Saved entries
----
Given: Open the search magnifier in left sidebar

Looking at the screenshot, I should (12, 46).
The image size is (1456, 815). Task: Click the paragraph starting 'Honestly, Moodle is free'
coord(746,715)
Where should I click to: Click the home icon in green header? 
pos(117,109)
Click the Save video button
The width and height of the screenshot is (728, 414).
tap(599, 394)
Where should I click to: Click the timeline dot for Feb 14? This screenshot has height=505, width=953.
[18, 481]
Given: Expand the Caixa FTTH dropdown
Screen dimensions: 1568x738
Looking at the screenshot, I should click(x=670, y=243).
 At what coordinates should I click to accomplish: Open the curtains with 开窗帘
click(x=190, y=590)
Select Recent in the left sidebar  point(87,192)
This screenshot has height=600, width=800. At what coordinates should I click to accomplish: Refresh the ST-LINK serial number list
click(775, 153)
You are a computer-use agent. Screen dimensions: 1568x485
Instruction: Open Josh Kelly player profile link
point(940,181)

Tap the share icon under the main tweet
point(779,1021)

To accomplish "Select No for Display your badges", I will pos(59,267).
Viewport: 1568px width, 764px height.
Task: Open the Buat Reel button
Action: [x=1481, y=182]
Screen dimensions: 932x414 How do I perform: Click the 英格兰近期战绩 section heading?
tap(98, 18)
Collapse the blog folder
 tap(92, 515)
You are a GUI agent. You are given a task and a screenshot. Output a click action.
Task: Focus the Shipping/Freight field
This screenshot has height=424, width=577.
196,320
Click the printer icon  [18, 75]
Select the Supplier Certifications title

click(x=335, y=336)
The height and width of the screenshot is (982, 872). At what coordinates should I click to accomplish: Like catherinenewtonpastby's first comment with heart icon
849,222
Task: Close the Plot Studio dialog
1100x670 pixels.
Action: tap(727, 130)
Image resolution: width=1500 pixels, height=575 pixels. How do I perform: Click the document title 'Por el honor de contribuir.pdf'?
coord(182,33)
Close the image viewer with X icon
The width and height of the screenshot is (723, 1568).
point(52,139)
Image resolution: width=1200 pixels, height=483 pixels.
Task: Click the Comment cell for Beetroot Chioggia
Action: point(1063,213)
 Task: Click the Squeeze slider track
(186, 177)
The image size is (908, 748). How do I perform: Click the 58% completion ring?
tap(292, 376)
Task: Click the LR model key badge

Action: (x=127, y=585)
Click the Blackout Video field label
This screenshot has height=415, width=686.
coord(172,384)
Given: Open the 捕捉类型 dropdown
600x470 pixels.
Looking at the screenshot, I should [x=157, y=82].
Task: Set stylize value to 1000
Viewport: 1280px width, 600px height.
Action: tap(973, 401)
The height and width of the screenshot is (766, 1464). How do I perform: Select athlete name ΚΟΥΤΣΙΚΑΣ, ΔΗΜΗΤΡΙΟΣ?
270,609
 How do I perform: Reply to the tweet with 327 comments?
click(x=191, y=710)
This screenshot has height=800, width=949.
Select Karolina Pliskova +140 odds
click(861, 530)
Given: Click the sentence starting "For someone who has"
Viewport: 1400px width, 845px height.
----
◆ What this task involves ◆
Lines from the entries that contain the string "dropdown" are what must be copied.

◆ Result ◆
Given: Expand the Caixa FTTH dropdown
Given: Open the 捕捉类型 dropdown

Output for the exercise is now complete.